Although the Czech Prime Minister Milos Zeman recently said that he had no objections to a strong crown, the expected massive foreign exchange proceeds from privatisation of the Czech power industry and Czech Telecom could send the crown even higher - this would seriously affect exports, one of the main driving forces of the Czech economy.
On Tuesday, the Prime Minister Milos Zeman, finance minister Jiri Rusnok and the Czech National Bank governor Zdenek Tuma met to discuss a strategy to prevent further appreciation of the Czech Crown. Although no details have been provided as yet, the news of such an agreement was enough for the market to react, although the initial drop was soon compensated for by renewed moderate growth. Another factor that helped bring the crown down were media reports on the likely postponement of the privatisation of the Czech power utility CEZ.
On Tuesday morning, the crown depreciated from 32.15 CZK/EUR to 32.35 CZK/EUR. Later in the day, it traded at around 32.30 CZK/EUR. In a long term comparison, two years ago, the crown stood at 37 crowns per euro and 42 crowns per US dollar, whereas now, it trades for around 35 crowns per dollar.
Economists see three possible ways to reduce the impact of the privatisation revenues upon the exchange rate: Firstly, the Central Bank could buy up a certain amount of the foreign exchange from the government for Czech crowns. Second, the government could retain part of the privatization income for future foreign exchange expenditures. And finally, foreign investors could pay partly in Czech crowns.

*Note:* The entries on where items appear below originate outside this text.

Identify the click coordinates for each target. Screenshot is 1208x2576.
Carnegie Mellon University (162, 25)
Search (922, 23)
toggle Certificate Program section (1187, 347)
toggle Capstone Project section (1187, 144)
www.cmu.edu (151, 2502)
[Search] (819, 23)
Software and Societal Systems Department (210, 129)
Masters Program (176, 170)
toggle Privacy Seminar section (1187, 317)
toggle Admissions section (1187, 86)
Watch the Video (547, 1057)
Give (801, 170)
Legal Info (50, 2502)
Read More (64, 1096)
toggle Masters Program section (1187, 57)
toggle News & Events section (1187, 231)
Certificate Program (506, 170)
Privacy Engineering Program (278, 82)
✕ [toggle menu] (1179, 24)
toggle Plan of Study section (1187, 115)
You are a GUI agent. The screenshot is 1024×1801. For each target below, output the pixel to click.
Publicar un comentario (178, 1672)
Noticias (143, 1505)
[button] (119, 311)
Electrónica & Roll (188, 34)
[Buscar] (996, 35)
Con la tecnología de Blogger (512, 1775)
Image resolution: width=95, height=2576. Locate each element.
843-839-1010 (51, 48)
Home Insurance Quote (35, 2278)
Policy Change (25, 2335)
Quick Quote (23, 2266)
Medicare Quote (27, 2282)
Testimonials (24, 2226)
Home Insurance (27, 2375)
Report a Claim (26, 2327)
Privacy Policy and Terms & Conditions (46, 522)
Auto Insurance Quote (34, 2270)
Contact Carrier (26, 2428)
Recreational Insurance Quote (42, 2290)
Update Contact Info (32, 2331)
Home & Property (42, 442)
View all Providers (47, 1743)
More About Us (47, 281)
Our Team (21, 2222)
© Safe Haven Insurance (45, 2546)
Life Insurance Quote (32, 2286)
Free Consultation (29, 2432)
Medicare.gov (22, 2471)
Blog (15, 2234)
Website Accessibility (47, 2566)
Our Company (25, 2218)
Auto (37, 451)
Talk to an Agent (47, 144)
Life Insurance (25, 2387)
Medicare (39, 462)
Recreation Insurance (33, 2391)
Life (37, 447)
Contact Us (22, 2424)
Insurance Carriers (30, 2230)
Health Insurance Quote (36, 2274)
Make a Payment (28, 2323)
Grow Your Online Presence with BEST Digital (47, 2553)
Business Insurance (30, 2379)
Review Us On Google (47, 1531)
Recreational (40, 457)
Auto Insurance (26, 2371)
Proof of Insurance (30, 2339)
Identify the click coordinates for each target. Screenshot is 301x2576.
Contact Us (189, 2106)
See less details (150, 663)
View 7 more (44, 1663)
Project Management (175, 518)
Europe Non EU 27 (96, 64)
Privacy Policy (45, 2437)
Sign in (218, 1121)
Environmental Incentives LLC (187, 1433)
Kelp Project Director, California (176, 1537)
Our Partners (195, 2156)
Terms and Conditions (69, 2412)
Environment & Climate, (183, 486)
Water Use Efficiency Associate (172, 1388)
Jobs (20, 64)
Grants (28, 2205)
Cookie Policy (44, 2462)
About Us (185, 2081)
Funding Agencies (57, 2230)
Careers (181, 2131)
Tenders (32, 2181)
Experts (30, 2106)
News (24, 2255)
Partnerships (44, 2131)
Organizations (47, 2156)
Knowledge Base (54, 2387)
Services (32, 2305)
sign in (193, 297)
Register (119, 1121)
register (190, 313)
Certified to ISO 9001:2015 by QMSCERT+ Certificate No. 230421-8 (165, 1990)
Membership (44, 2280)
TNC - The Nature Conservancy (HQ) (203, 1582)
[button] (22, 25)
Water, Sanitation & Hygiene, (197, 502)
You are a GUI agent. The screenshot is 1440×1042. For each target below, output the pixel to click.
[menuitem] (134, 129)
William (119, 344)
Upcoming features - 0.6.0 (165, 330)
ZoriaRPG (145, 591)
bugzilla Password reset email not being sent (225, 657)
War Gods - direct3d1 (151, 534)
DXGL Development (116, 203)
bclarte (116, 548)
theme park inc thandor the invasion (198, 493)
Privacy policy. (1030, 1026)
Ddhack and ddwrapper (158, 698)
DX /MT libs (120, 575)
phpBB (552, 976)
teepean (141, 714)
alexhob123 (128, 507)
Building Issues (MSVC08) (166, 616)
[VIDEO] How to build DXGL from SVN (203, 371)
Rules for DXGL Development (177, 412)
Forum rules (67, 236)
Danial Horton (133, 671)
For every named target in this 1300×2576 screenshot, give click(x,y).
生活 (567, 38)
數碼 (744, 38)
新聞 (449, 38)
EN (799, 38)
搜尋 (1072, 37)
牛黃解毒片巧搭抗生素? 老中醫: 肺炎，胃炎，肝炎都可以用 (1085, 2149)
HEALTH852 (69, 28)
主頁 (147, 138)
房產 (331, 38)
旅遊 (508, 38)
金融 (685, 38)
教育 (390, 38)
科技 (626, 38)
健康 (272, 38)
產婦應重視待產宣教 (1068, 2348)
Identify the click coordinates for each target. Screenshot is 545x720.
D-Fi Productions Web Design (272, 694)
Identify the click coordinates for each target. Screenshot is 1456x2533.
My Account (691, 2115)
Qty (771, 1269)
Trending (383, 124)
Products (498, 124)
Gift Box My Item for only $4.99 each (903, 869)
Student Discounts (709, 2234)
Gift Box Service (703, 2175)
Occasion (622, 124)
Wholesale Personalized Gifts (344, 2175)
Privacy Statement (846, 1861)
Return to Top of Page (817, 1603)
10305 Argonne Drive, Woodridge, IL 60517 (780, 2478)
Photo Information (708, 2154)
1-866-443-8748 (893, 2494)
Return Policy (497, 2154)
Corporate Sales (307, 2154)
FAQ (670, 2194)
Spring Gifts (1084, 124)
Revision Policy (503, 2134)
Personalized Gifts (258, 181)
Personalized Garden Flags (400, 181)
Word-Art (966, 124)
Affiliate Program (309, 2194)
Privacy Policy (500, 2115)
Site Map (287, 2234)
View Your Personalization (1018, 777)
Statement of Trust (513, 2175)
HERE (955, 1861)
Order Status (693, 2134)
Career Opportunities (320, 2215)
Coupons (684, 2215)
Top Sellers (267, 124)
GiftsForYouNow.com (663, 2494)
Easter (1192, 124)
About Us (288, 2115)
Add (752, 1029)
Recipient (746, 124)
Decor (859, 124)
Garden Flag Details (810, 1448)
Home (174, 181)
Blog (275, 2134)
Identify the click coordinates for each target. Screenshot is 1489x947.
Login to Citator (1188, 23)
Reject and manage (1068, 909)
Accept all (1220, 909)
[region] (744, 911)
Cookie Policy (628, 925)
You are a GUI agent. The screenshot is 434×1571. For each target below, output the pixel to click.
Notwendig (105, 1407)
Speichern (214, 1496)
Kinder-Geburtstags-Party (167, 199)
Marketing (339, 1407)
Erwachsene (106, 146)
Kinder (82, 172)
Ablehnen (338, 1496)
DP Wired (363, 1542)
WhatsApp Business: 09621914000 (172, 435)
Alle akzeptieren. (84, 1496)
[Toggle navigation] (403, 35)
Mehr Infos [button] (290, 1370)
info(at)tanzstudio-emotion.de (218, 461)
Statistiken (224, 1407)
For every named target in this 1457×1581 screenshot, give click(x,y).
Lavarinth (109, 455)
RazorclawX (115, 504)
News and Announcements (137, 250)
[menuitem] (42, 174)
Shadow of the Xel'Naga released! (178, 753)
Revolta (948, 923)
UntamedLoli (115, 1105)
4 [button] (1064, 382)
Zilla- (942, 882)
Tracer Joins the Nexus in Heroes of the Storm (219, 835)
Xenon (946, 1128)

Analysts say the crown's strength is mainly the result of the knock-on effect of high levels of foreign direct investment in recent years. While on the one hand, it encourages a rise in labour productivity, helps ensure price stability and keep interest rates down, on the other, it represents a major problem for exporters, as it makes Czech goods more expensive and therefore less competitive abroad. Yet there is a positive aspect even to this: as Prime Minister Milos Zeman said recently, it encourages exporters to raise productivity and be more innovative, which should help them prepare for keener competition once the Czech Republic joins the EU.